◆ **Your task**
Each entry below is to be given again word for word, with no pictures.

[Screenshot grounding data]
----

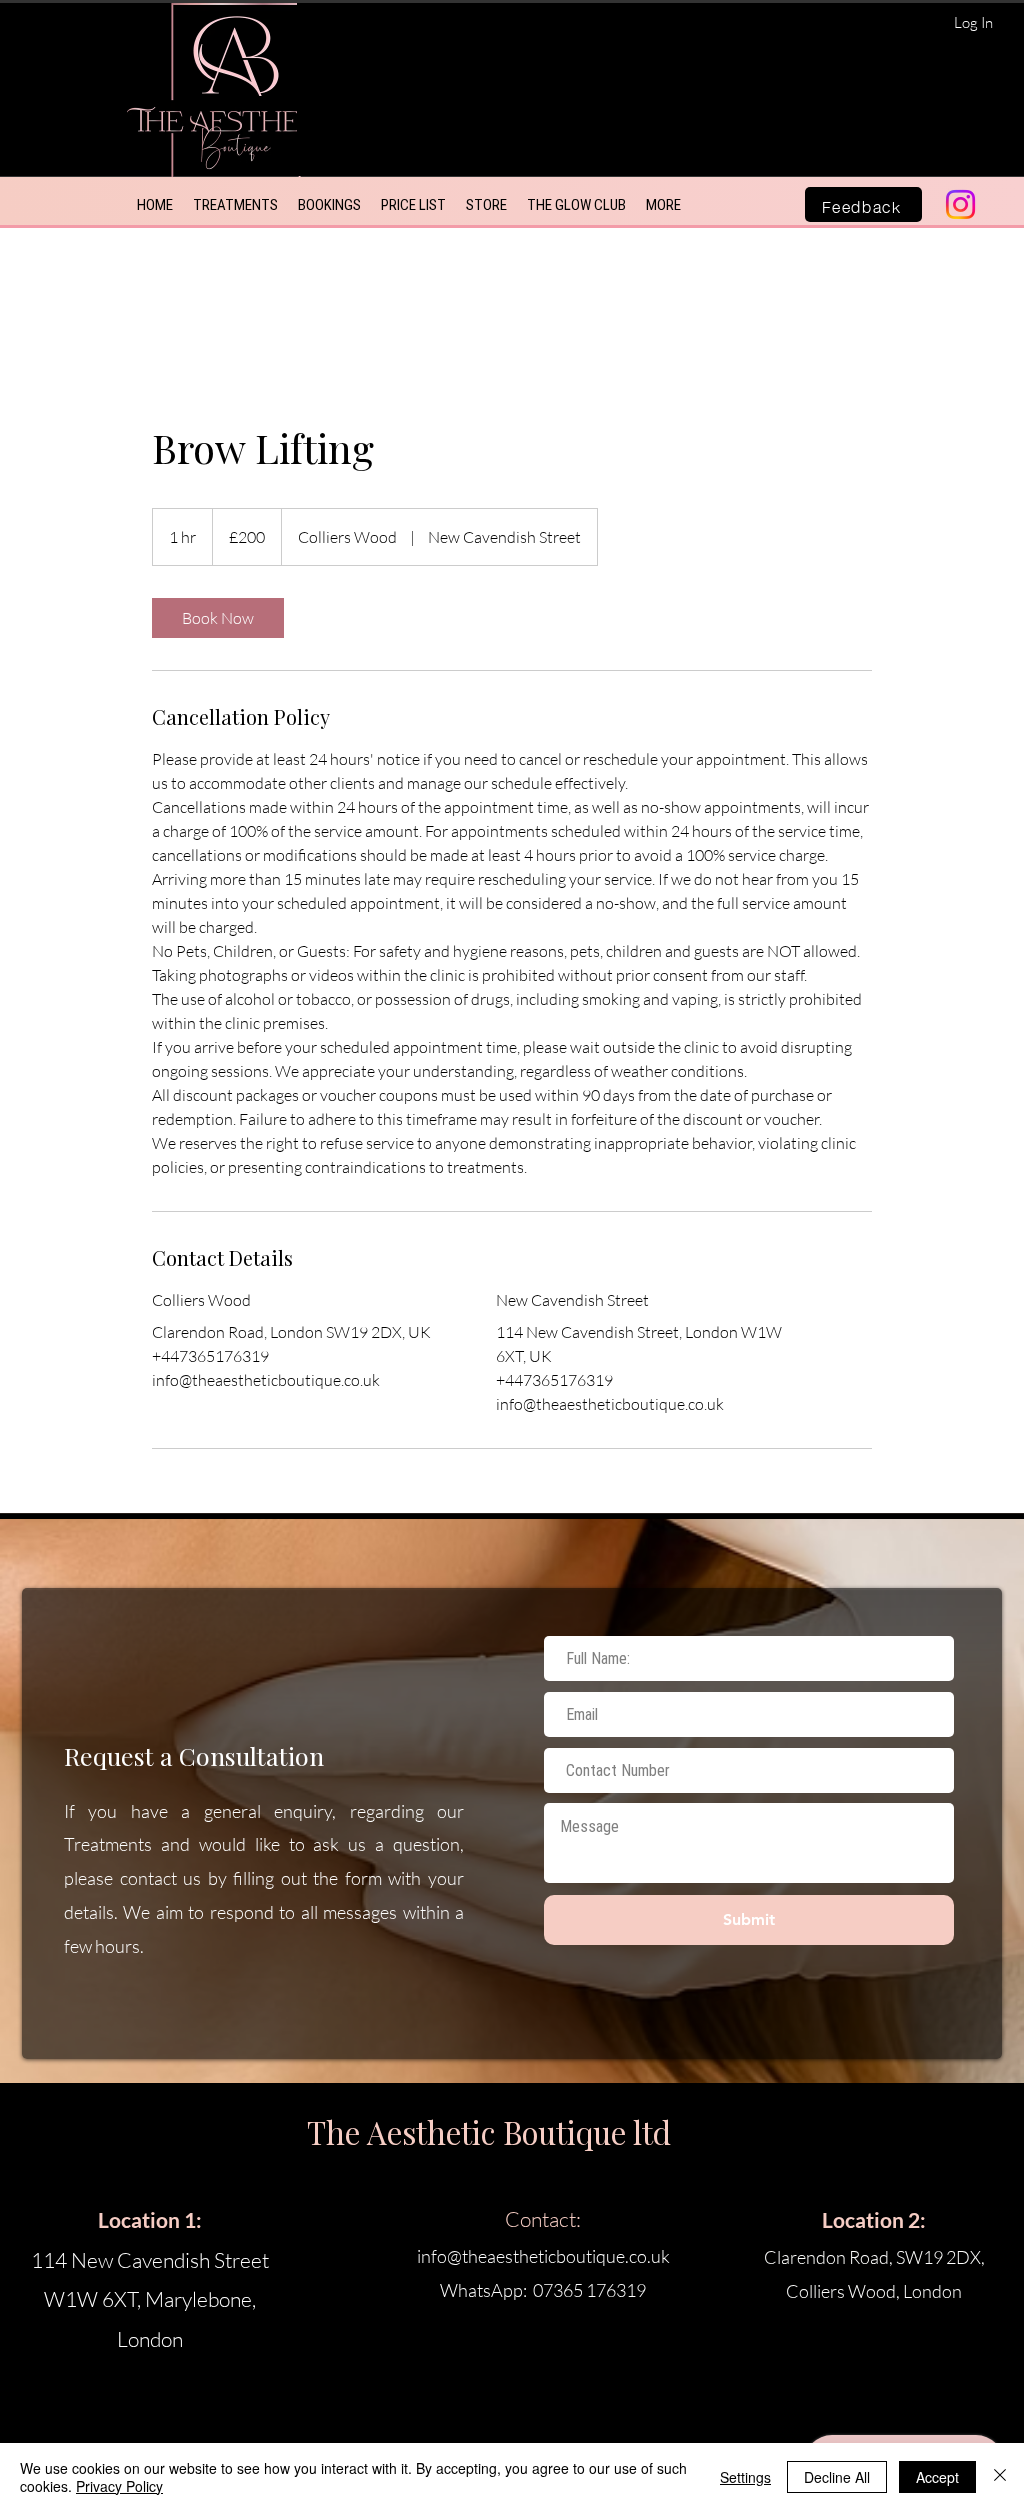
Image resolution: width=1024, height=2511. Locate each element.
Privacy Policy (119, 2486)
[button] (235, 205)
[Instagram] (960, 204)
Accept (937, 2477)
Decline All (837, 2477)
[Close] (1000, 2477)
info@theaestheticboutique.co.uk (543, 2256)
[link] (218, 618)
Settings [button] (745, 2477)
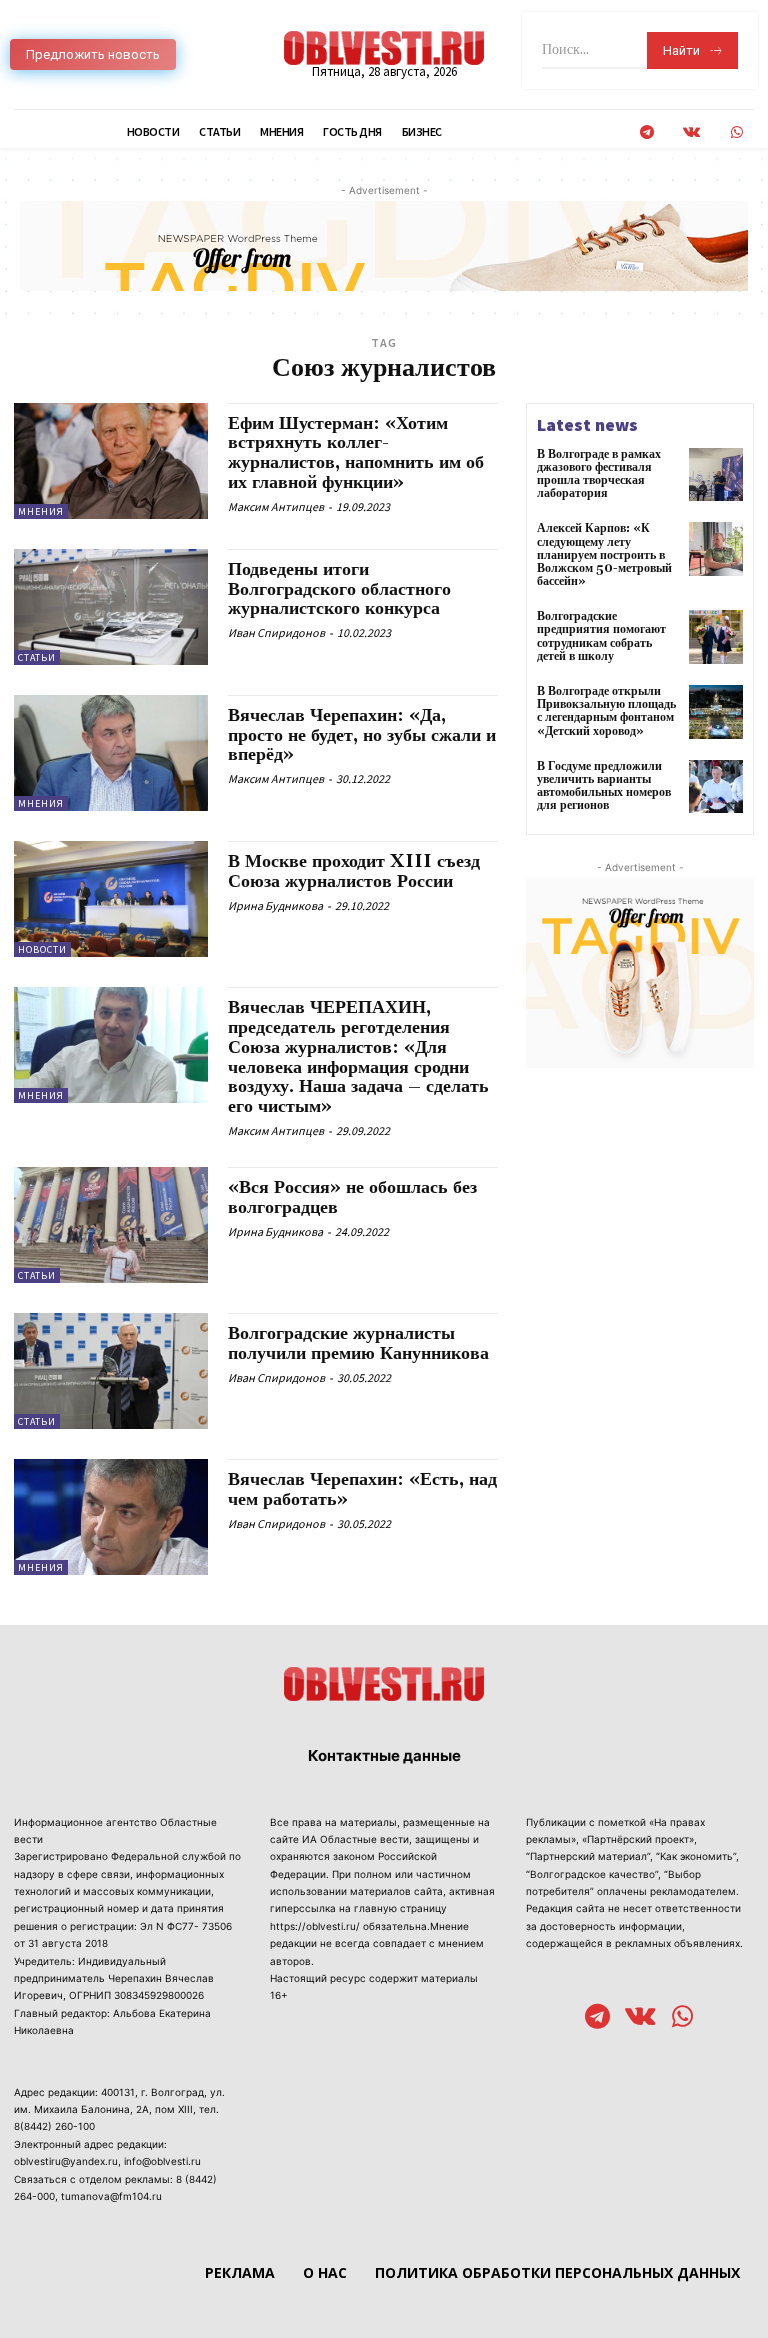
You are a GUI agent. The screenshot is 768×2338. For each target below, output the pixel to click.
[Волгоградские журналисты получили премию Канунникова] (111, 1371)
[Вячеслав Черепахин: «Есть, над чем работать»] (111, 1517)
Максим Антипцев (276, 506)
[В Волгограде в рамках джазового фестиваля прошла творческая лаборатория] (716, 475)
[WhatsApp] (736, 132)
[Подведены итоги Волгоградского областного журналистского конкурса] (111, 607)
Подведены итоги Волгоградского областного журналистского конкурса (339, 589)
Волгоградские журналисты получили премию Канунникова (358, 1343)
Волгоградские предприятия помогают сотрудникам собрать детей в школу (601, 636)
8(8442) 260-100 (54, 2126)
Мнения (41, 511)
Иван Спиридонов (276, 632)
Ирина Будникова (275, 905)
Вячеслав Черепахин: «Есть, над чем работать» (362, 1489)
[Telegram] (646, 132)
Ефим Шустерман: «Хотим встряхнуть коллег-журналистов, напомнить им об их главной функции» (356, 453)
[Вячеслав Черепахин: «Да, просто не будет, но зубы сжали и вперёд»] (111, 753)
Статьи (37, 657)
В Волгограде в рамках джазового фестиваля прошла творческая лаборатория (599, 474)
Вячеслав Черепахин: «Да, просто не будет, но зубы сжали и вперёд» (362, 735)
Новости (42, 949)
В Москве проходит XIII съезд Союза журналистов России (354, 871)
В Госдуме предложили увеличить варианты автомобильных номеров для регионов (604, 786)
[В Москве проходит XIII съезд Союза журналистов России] (111, 899)
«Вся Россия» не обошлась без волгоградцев (352, 1197)
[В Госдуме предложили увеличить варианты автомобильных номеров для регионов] (716, 787)
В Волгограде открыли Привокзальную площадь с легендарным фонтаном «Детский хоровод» (606, 711)
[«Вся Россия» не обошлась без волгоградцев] (111, 1225)
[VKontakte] (691, 132)
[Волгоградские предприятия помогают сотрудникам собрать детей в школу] (716, 637)
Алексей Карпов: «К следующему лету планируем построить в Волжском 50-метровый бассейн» (604, 555)
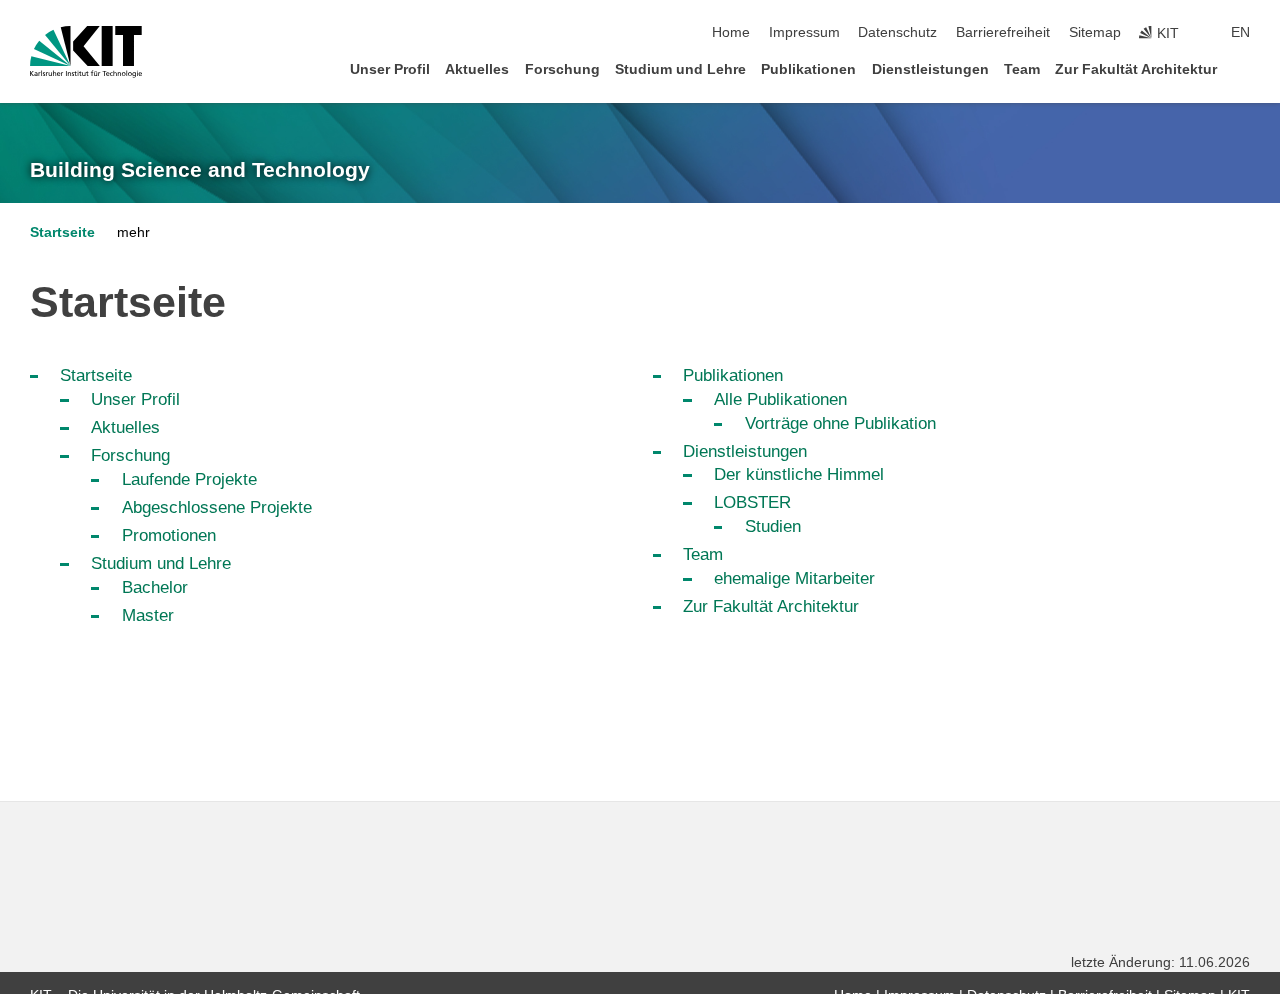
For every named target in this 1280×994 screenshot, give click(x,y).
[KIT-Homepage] (86, 52)
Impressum (804, 32)
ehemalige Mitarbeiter (794, 578)
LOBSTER (752, 502)
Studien (773, 526)
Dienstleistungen (930, 69)
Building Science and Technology (200, 170)
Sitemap (1095, 32)
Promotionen (169, 535)
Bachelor (155, 587)
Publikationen (808, 69)
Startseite (62, 232)
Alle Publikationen (780, 399)
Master (148, 615)
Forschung (562, 69)
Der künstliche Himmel (799, 474)
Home (731, 32)
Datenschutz (897, 32)
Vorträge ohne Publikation (840, 423)
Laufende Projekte (189, 479)
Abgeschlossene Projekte (217, 507)
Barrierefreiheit (1003, 32)
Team (1022, 69)
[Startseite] (1244, 68)
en (1240, 32)
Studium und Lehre (680, 69)
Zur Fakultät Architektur (1136, 69)
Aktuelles (477, 69)
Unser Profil (390, 69)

----

◆ **Response to this exercise**
Image resolution: width=1024, height=2511. Locate each element.
Privacy Policy (119, 2486)
[button] (235, 205)
[Instagram] (960, 204)
Accept (937, 2477)
Decline All (837, 2477)
[Close] (1000, 2477)
info@theaestheticboutique.co.uk (543, 2256)
[link] (218, 618)
Settings [button] (745, 2477)
You are a GUI agent. The screenshot is 768×2338. For each target below, output the pixel to click.
[Волгоградские журналисты получили премию Канунникова] (111, 1371)
[Вячеслав Черепахин: «Есть, над чем работать»] (111, 1517)
Максим Антипцев (276, 506)
[В Волгограде в рамках джазового фестиваля прошла творческая лаборатория] (716, 475)
[WhatsApp] (736, 132)
[Подведены итоги Волгоградского областного журналистского конкурса] (111, 607)
Подведены итоги Волгоградского областного журналистского конкурса (339, 589)
Волгоградские журналисты получили премию Канунникова (358, 1343)
Волгоградские предприятия помогают сотрудникам собрать детей в школу (601, 636)
8(8442) 260-100 (54, 2126)
Мнения (41, 511)
Иван Спиридонов (276, 632)
Ирина Будникова (275, 905)
Вячеслав Черепахин: «Есть, над чем работать» (362, 1489)
[Telegram] (646, 132)
Ефим Шустерман: «Хотим встряхнуть коллег-журналистов, напомнить им об их главной функции» (356, 453)
[Вячеслав Черепахин: «Да, просто не будет, но зубы сжали и вперёд»] (111, 753)
Статьи (37, 657)
В Волгограде в рамках джазового фестиваля прошла творческая лаборатория (599, 474)
Вячеслав Черепахин: «Да, просто не будет, но зубы сжали и вперёд» (362, 735)
Новости (42, 949)
В Москве проходит XIII съезд Союза журналистов России (354, 871)
В Госдуме предложили увеличить варианты автомобильных номеров для регионов (604, 786)
[В Москве проходит XIII съезд Союза журналистов России] (111, 899)
«Вся Россия» не обошлась без волгоградцев (352, 1197)
[В Госдуме предложили увеличить варианты автомобильных номеров для регионов] (716, 787)
В Волгограде открыли Привокзальную площадь с легендарным фонтаном «Детский хоровод» (606, 711)
[«Вся Россия» не обошлась без волгоградцев] (111, 1225)
[VKontakte] (691, 132)
[Волгоградские предприятия помогают сотрудникам собрать детей в школу] (716, 637)
Алексей Карпов: «К следующему лету планируем построить в Волжском 50-метровый бассейн» (604, 555)
For every named target in this 1280×994 screenshot, give click(x,y).
[KIT-Homepage] (86, 52)
Impressum (804, 32)
ehemalige Mitarbeiter (794, 578)
LOBSTER (752, 502)
Studien (773, 526)
Dienstleistungen (930, 69)
Building Science and Technology (200, 170)
Sitemap (1095, 32)
Promotionen (169, 535)
Bachelor (155, 587)
Publikationen (808, 69)
Startseite (62, 232)
Alle Publikationen (780, 399)
Master (148, 615)
Forschung (562, 69)
Der künstliche Himmel (799, 474)
Home (731, 32)
Datenschutz (897, 32)
Vorträge ohne Publikation (840, 423)
Laufende Projekte (189, 479)
Abgeschlossene Projekte (217, 507)
Barrierefreiheit (1003, 32)
Team (1022, 69)
[Startseite] (1244, 68)
en (1240, 32)
Studium und Lehre (680, 69)
Zur Fakultät Architektur (1136, 69)
Aktuelles (477, 69)
Unser Profil (390, 69)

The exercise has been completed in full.